[Collected data entries]
_____
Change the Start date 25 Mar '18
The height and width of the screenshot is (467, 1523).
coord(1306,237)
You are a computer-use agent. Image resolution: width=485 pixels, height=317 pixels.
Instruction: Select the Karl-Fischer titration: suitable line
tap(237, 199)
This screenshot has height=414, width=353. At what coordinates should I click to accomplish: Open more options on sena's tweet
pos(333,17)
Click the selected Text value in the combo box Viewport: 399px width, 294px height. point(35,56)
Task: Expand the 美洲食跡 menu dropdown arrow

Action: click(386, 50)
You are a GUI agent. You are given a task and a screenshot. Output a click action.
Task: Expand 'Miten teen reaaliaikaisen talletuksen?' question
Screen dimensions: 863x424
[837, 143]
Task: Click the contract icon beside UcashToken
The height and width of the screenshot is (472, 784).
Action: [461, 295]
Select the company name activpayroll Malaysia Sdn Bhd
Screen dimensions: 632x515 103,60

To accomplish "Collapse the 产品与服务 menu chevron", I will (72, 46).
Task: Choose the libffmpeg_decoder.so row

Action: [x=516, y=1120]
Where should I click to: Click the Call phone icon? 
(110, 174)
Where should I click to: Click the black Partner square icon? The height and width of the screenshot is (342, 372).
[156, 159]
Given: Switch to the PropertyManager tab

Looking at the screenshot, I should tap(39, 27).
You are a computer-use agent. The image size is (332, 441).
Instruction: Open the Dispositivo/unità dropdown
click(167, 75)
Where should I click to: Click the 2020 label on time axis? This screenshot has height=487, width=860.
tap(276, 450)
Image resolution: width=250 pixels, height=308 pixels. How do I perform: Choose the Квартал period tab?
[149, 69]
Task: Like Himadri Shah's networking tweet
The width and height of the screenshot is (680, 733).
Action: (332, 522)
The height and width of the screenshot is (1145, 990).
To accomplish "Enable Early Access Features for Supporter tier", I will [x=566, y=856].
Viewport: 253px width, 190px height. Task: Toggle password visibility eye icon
_____
• _BRIEF_
All lines above containing the string "agent" are to be collected.

• _SOLVED EXERCISE_
You are a computer-use agent. Image resolution: width=485 pixels, height=317 pixels.
You are a GUI agent. You are given a task and a screenshot. Output a click action.
You are a computer-use agent. The image size is (332, 441).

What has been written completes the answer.